A new study in the journal Neuron led by investigators from Massachusetts Eye and Ear and Harvard Medical School reports a new revolutionary approach to unravel how hearing loss modulates a tiny gene compensated by glucose metabolism.
This study represents a significant advance in our understanding of this problem but it is not a silver bullet: It may not be effective and a challenge to conduct clinical trials said senior author Peter Zimmermann Ph. D. Director of the Charles Koch Institute for the Benefit of the Health of People with Alzheimers Disease at MITs Epping The point of this paper is to really show that this approach could be working: It is feasible to look at this information and accelerate neural repair and restoration and may actually be able to help people with Alzheimers.
Two types of hearing loss at the foundation of glycohemipathy left-hemipathy and right-hemipathy cause a loss of cochlear hair the protective sheath around the cochlea that blocks hearing loss and enables brain signal processing. Left-hemipathy is thought to arise from a hybrid of genetics and electrical noise overload. Right-hemipathy is characterized by the excessive loss of hearing both because of damage to the cochlea and failure to expand functional support due to reduces access to external ears due to dizziness.
This disorder leads to progressive hearing loss that gradually leads to hearing loss fatigue and cognitive difficulties. In the past 50 years there have been no treatments for aging hearing loss. To develop a potential treatment researchers studied other inherited mutations affecting the expression of retinal neurons showing that retinal neurons can become sensitive to hearing genetic mutations when hearing loss progresses. Such changes were present in both hearing candy- or caffeine-conditioned mice.
Targeting this sensitive therapeutic window allowed scientists to use patient-provided genetic mutations as a tool to identify potential gene targets for hearing care. The research team was led by Teitan Guber an Assistant Professor in the Department of Biochemistry at MITs Laboratory for Integrative Cell Dynamics and Disease a core faculty member of MITs Kavli Institute and a member of the TARN health and disease research program at MIT.
The MIT-Harvard teams results provide the first full quantitative quantitative measurements of the loss of cell sensitivity to glucose metabolism in the cochlea in energy-demanded hearing test mice.
Their experiment was conducted on mice with a diet deficient in glucose (sugar) for 24 hours and showed that mice lacking in glucose failed to develop glycohemipathy as they did in mice that had met the glucose challenge. Conversely hearing both hearing and glucose metabolism restored mice to normal hearing and to normal glucose metabolism with the exposed mice showed past exposure to the glucose challenge. Cell-regulatory activities and glycogenic cAMP respondivity were restored to normal ear-like hearing and glucose metabolism both patterns that are normal in adeno-associated virus (AAV)-fed mice for numerous years. Clinical values for light hearing depth hearing thresholds and hearing disometry – the most common non-AAV sound frequency – were preserved. Elevations of postnasal cortisol were restored to normal levels in both ears.

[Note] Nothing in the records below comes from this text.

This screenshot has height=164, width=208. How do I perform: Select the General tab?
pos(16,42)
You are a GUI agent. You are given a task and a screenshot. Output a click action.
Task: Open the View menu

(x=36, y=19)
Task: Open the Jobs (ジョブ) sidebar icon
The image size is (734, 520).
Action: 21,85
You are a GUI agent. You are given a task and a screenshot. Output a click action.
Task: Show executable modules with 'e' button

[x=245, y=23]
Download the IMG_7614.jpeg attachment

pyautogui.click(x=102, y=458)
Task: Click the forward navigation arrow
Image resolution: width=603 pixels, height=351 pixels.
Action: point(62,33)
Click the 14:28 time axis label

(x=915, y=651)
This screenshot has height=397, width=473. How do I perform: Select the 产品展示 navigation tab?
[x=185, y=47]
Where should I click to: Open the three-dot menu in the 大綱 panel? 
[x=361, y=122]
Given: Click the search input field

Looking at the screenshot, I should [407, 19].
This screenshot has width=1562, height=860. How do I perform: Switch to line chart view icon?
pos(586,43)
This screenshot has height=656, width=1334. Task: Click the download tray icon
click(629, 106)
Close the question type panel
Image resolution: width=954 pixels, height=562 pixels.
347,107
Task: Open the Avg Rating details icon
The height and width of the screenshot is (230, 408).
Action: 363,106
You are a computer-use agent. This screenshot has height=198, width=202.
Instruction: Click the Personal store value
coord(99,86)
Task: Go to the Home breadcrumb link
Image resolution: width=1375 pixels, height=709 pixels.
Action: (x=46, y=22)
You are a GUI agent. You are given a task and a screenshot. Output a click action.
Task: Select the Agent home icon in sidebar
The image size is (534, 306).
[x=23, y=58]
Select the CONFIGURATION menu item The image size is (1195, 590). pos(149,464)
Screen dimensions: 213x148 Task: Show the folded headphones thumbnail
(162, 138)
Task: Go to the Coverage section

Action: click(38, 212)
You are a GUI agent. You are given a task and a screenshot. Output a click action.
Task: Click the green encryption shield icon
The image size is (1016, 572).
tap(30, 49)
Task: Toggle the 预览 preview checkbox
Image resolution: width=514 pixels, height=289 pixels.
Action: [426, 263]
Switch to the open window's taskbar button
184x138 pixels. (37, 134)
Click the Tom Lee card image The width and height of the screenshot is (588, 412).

The researchers also treated hearing affected mice with drugs that worked effectively in a primary model of glycohemipathy to restore hearing with minimal side effects and along typical patterns. In clinical trials such drugs were not required because hearing was not improved in most.
It is an important finding because we show that by targeting the dissympathetic molecular window the hearing impairment in this model can be lifted said Zimmermann. It could be the first step in the search for therapeutics against glycohemipathy and one that is highly relevant aligned with our broader direction for deaf science.
Hearing loss is a widely prevalent global issue and one that will affect millions of people. It is estimated that 10 to 20 percent of adults in the United States and 14 percent of all infants and young people are affected. In the United States approximately 4 percent of adults and 4 percent of newborns-or one person every 29 days-earse their first hearing loss during childhood adolescence or young adulthood (early 20s for 16 to 22 years). More severe versions of the condition manifest as early stages of dementia whereas even severe forms of the disease are uncommon according to the National Institute on Deafness and Other Communication Disorders.